Bioassociation of uranium onto extreme halophilic microorganisms relevant in nuclear waste repositories in rock salt

For the final storage of radioactive waste in a deep geological formation rock salt is a potential host rock. Indigenous microorganisms and its interactions with radionuclides have to be considered for the safety performance of the repository in terms of a worst case scenario, where radionuclides are potentially released from the storage site. Therefore, two extreme halophilic microorganisms, which originally occur in rock salt, were used to study its interactions with uranium. The kinetics of uranium bioassociation onto cells of the extreme halophilic archaeon Halobacterium noricense DSM 15987 and the moderate halophilic bacterium Brachybacterium sp. G1 were investigated in detail in batch experiments. For the understanding on a molecular level, in situ infrared spectroscopy was applied, monitoring the bioassociation processes online.

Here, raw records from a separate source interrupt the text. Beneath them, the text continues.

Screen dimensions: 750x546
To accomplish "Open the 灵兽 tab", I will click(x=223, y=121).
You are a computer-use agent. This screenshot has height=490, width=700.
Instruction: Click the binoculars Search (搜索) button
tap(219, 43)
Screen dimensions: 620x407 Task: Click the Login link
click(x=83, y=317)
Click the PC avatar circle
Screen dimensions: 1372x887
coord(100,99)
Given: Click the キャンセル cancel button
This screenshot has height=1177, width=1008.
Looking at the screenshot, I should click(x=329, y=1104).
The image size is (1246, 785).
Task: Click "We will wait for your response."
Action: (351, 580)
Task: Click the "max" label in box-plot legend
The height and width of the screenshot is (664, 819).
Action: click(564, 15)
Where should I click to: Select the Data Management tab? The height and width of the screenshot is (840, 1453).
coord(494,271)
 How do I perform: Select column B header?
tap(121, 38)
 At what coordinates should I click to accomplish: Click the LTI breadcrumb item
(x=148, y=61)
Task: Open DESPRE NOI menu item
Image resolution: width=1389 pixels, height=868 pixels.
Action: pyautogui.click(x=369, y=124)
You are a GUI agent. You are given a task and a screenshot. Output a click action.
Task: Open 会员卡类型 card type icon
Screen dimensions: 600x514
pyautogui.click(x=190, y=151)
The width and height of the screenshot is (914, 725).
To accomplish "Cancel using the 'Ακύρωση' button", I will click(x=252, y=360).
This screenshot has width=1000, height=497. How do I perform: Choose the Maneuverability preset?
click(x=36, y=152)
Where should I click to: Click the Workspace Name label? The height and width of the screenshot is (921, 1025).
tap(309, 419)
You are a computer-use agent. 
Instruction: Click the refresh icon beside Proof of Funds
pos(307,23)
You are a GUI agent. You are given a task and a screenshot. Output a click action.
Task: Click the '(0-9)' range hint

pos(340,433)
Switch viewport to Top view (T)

It turned out, that the mechanism of uranium association onto the two different microorganisms differs. The studies were performed at 1.7 M NaCl and 3 M NaCl for the bacterium and archaeon, respectively, to keep the essential osmotic pressure. Both experiments started with washed cells from the exponential growth phase at an initial U(VI) concentration of 40 µM U(VI) at pCH+ 6 (corrected pH due to the presence of high chloride concentration). The occurring process for Brachybacterium sp. G1 was a fast biosorption process, which was completed after 1 h. Infrared spectroscopy showed that only carboxylate functional groups were involved in uranium sorption. In contrast, the association onto H. noricense was a rather complex, multistage process [1]. Within the first hour, an association was observed, which was followed by a desorption phase for about 4 hours. Subsequently, uranium was bioassociated again over the timeframe of one week. Apart from carboxylate functional groups, contributions of phosphoryl groups to uranium binding were evidenced by infrared spectroscopy. The occurrence of the multistage uranium association was furthermore visualized with scanning electron microscopy.
[1] Bader, M et al. (2017) J. Hazard. Mater. 32, 225 – 232.